Reggie Jackson Camaro

Source - edmunds.com — Ed Hellwig

What is it?
Reggie Jackson Camaro

What's special about it?

When GM Performance Parts wanted to find a '69 Camaro to show off its very first LSX crate motor, it wasn't much of a surprise when baseball hall-of-famer Reggie Jackson, an avid muscle car collector, came calling. "He said he was looking for a new project and we just happened to be looking for a car to show off our new motor at SEMA. It was pretty much full steam ahead from there," said Jamie Meyer, product integration manager for GM Performance Parts.

The LSX is an all-new cast-iron racing block based on the LS7 engine used in the current Corvette Z06. It's designed with help from drag racing legend Warren Johnson and its goal was to offer weekend racers extreme capabilities at a price around $2,500. "We've tested this block in applications up to 2,500 horsepower so we know it's plenty strong," noted Meyer. Although it's based on GM's small-block design, the LSX offers a displacement range from 364 cubic inches to over 500 cubic inches.

In the case of Reggie's Camaro, the LSX displaces 454 cubes, and according to Meyer it develops 640 hp and 611 pound-feet of torque using pump gas and a Holley 850 cfm carburetor. All that power is sent through a heavy-duty T-56 six-speed and 3.91 gears. The original Camaro suspension wasn't going to keep up, so Jackson specified a Detroit Speed and Engineering setup that swaps in coil-overs and tubular A-arms up front and a four-link setup for the narrowed 12-bolt axle in back.

Why a narrowed rear axle? It was needed to fit the 12.5-inch-wide rear wheels and the 295/35 Goodyear Eagle F1 tires. Measuring 18 inches in diameter, the Budnik wheels are one-offs designed to mimic those used on the Camaro concept introduced earlier this year. In fact, the car's red paint is the same color used on the concept.

As good as it all looks, Reggie likes to own drivers, and this Camaro doesn't disappoint. According to Meyer it will run 10.80s in the quarter-mile, not to mention maintaining high speeds without flinching. "We've had it up to 140 mph at the proving grounds and it was just fine." Try to do that in the concept.

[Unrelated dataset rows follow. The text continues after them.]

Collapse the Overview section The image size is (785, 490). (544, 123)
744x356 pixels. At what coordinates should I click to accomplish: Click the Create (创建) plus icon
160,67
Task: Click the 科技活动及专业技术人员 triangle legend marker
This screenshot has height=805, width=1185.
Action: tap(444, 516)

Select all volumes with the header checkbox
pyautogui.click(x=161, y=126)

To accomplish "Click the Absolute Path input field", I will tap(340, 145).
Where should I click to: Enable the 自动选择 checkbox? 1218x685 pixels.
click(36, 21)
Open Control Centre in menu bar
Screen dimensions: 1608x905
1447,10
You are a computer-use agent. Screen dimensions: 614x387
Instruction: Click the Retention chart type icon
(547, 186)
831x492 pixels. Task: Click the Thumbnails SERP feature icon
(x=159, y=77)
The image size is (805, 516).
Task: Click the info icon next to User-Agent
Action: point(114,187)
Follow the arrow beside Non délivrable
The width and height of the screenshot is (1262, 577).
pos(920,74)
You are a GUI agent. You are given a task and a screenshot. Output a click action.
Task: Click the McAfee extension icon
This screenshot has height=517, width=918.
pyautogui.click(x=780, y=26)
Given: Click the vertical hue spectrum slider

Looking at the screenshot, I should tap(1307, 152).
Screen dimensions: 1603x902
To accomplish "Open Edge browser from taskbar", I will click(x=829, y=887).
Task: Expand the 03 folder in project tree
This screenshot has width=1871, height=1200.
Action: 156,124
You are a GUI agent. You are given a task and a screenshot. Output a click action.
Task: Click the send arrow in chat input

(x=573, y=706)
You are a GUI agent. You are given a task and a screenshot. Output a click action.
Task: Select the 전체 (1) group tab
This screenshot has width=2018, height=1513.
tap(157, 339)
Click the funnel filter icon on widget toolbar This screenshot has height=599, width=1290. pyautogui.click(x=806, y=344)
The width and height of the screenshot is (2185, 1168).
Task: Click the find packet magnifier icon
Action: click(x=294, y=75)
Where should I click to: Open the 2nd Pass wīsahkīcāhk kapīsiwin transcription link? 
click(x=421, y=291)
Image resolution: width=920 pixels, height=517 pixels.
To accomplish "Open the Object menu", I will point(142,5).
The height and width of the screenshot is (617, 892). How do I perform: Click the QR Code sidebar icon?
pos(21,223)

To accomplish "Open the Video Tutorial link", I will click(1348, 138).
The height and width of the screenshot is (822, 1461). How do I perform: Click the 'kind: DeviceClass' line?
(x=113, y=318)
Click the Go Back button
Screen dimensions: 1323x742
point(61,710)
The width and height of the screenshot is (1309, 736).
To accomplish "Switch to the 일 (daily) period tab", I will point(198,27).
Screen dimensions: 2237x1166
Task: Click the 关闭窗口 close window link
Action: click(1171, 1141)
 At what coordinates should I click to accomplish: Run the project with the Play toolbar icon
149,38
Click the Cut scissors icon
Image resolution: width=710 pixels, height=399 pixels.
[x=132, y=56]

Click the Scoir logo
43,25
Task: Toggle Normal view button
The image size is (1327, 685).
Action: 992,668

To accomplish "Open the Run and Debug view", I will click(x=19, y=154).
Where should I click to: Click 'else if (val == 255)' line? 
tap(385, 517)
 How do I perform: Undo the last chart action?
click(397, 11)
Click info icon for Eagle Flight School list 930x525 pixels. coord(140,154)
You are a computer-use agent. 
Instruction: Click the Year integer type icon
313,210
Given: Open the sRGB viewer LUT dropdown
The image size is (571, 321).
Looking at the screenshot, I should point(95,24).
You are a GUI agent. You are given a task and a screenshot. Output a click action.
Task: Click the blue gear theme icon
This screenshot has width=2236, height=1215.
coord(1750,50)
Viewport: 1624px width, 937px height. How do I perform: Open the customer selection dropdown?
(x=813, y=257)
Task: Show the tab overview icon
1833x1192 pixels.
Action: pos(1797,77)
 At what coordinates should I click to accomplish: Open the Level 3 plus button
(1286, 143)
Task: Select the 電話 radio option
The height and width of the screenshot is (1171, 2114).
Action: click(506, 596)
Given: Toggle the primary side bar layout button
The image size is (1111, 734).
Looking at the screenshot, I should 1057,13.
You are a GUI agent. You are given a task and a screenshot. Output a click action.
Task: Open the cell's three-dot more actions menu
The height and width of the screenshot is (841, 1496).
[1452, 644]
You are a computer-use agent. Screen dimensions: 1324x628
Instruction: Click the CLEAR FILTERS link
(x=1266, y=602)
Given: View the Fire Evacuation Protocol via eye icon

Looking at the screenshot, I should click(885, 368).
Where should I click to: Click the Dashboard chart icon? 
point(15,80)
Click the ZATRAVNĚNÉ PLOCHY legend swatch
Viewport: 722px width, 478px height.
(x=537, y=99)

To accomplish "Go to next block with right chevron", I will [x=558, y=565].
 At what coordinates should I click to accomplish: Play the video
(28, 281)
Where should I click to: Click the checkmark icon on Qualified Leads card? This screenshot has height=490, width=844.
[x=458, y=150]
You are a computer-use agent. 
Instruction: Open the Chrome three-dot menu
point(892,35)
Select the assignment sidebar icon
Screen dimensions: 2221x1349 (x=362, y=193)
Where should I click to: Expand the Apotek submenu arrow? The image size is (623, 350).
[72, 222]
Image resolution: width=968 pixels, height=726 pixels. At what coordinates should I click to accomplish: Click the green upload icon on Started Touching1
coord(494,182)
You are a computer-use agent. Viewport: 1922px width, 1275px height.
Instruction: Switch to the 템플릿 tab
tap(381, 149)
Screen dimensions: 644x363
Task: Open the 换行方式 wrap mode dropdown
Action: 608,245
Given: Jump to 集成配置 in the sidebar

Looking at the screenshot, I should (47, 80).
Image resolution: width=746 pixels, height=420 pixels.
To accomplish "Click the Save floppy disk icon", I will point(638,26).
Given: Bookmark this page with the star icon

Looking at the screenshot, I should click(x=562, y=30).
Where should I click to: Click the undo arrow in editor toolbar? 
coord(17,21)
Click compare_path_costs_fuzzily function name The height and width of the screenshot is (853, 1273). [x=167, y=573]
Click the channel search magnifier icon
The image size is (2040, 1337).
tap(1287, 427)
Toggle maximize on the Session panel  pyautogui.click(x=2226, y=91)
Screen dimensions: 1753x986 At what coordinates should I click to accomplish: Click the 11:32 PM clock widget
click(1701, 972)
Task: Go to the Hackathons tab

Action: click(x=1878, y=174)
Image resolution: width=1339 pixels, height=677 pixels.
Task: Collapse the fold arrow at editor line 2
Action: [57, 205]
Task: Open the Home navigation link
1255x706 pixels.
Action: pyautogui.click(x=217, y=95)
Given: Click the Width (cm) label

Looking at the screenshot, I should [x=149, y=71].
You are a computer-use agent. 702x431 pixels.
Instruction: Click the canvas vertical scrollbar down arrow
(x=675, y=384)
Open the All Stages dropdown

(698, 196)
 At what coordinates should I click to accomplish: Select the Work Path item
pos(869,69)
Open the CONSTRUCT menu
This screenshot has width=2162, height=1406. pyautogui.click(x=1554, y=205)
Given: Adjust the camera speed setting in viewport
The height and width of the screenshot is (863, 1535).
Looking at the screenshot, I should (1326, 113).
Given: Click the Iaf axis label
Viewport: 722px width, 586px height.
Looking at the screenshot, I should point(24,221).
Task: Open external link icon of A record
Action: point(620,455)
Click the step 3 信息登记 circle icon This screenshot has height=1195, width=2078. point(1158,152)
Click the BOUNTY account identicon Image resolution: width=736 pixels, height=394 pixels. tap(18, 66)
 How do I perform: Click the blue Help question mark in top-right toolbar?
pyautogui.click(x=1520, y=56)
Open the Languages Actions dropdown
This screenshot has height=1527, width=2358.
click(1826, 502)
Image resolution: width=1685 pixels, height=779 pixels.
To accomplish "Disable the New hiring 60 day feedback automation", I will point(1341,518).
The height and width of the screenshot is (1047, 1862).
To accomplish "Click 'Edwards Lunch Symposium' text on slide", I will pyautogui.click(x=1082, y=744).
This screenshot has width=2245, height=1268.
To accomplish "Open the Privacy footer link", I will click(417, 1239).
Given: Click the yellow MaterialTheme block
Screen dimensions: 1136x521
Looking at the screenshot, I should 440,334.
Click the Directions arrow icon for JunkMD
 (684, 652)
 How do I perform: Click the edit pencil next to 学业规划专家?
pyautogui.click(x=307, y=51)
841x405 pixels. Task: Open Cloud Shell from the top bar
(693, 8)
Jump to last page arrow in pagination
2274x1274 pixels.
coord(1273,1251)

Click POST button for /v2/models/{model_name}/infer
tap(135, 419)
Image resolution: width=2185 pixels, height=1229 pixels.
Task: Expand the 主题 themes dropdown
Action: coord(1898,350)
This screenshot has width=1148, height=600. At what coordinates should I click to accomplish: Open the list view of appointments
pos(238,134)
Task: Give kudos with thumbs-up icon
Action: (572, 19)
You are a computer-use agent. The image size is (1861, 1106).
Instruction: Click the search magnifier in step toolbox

More Pontiac Firebird Renderings

Cliffhanger from the forums at GMInsidenews.com is the creator of these very nice renderings of what he would like to see in a 5th generation Pontiac Firebird. Although GM says they will not bring back the Firebird when the Camaro returns to showroom floors as a 2009 model, may Pontiac loyalists on the internet have created some nice versions of what they would like the car to look like.